Bayesian Triplet Loss: Uncertainty Quantification in Image Retrieval
This work is significant for researchers and practitioners in image retrieval who need reliable uncertainty estimates for downstream decision-making, offering an incremental improvement in calibration and efficiency.
This paper addresses the challenge of uncertainty quantification in image retrieval by treating image embeddings as stochastic features. The authors introduce a Bayesian triplet loss, which is a variational approximation of the posterior, achieving state-of-the-art uncertainty estimates and matching the predictive performance of existing methods.

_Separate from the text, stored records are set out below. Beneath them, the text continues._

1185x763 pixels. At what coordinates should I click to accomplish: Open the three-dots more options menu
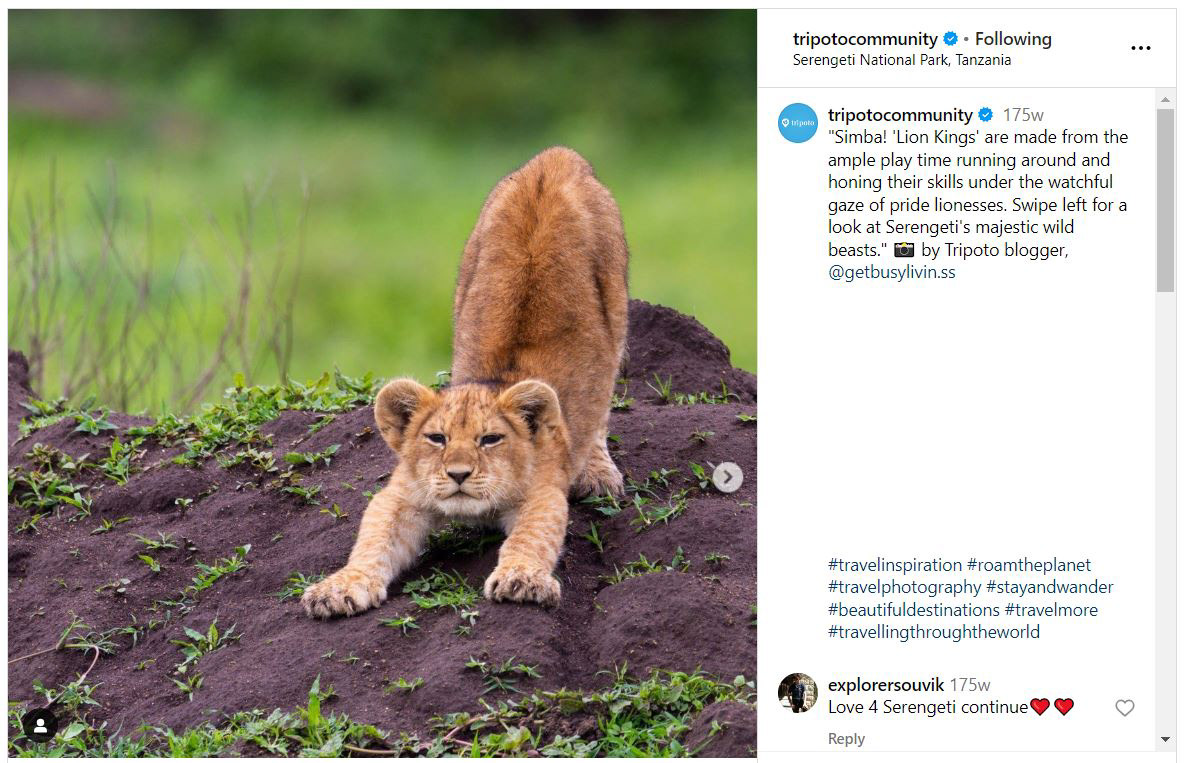click(1140, 48)
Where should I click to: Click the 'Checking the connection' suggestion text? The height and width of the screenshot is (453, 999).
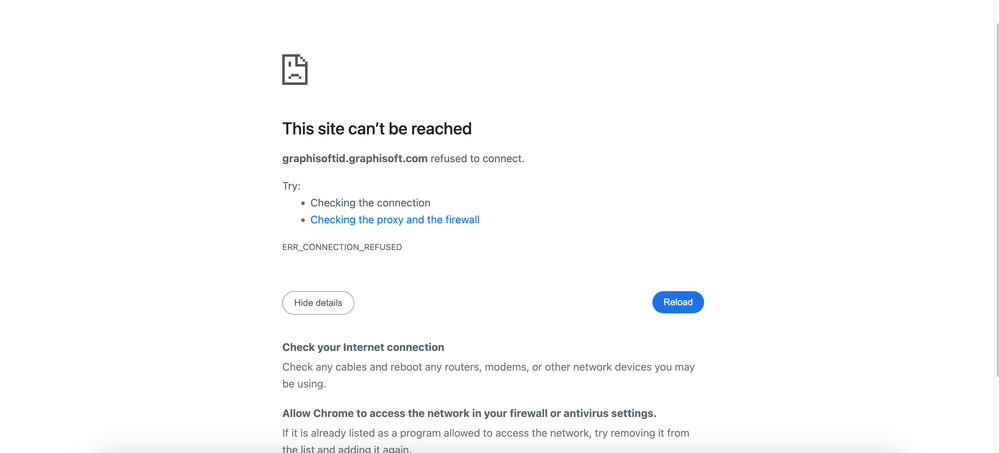(370, 203)
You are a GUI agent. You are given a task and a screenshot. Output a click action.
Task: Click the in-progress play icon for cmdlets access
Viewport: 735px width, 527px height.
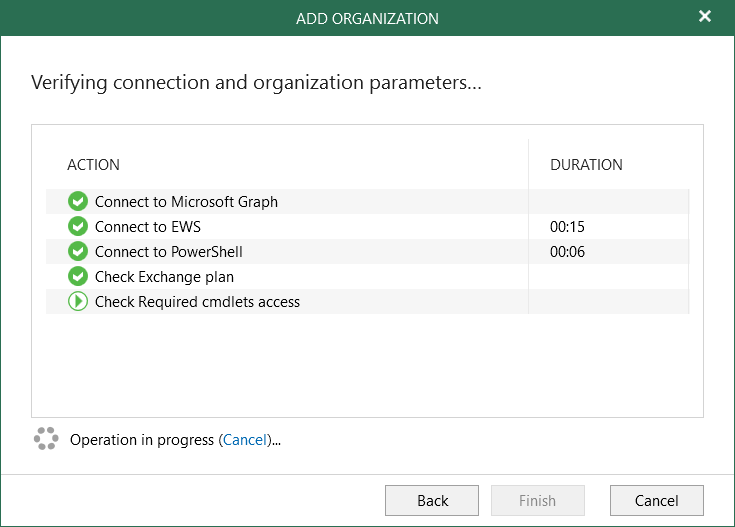[77, 302]
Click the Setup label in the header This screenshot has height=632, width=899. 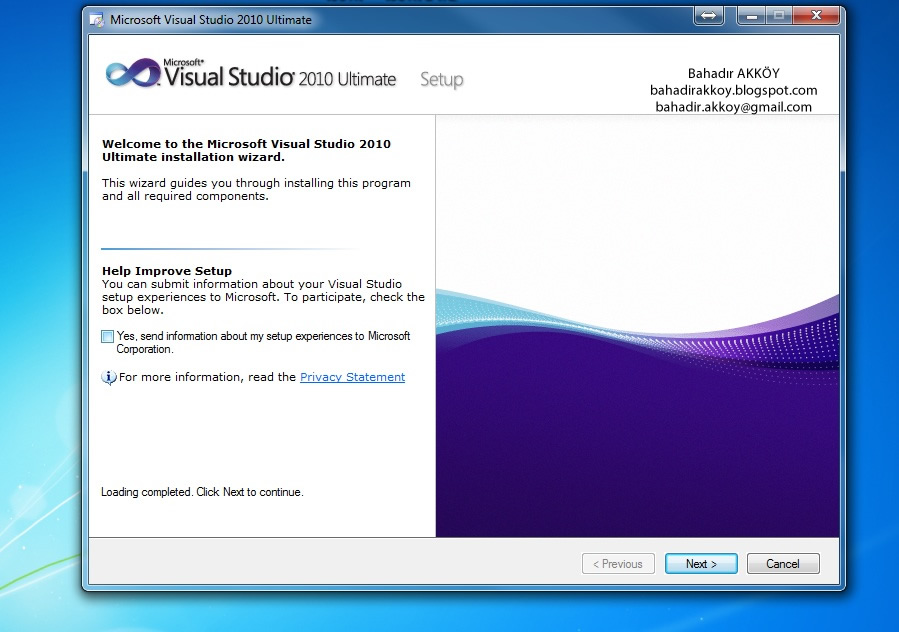(441, 79)
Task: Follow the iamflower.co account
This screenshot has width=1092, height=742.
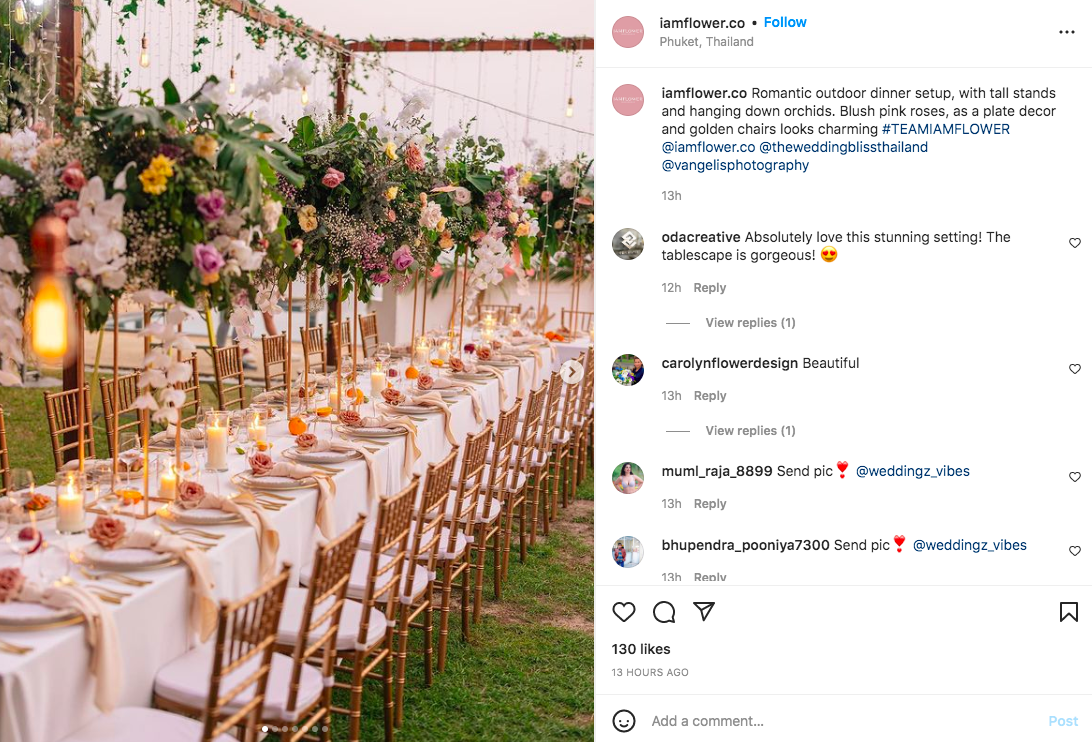Action: pos(785,22)
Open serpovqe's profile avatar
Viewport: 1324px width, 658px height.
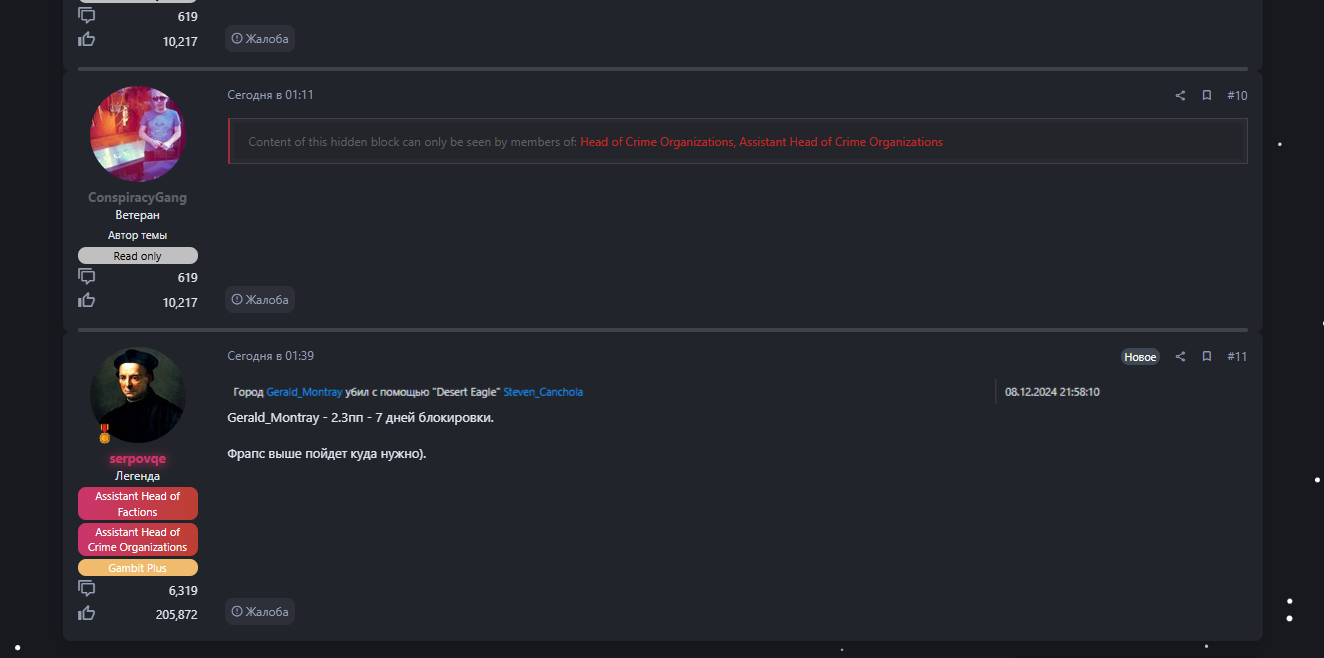pos(138,395)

Uncertainty quantification in image retrieval is crucial for downstream decisions, yet it remains a challenging and largely unexplored problem. Current methods for estimating uncertainties are poorly calibrated, computationally expensive, or based on heuristics. We present a new method that views image embeddings as stochastic features rather than deterministic features. Our two main contributions are (1) a likelihood that matches the triplet constraint and that evaluates the probability of an anchor being closer to a positive than a negative; and (2) a prior over the feature space that justifies the conventional l2 normalization. To ensure computational efficiency, we derive a variational approximation of the posterior, called the Bayesian triplet loss, that produces state-of-the-art uncertainty estimates and matches the predictive performance of current state-of-the-art methods.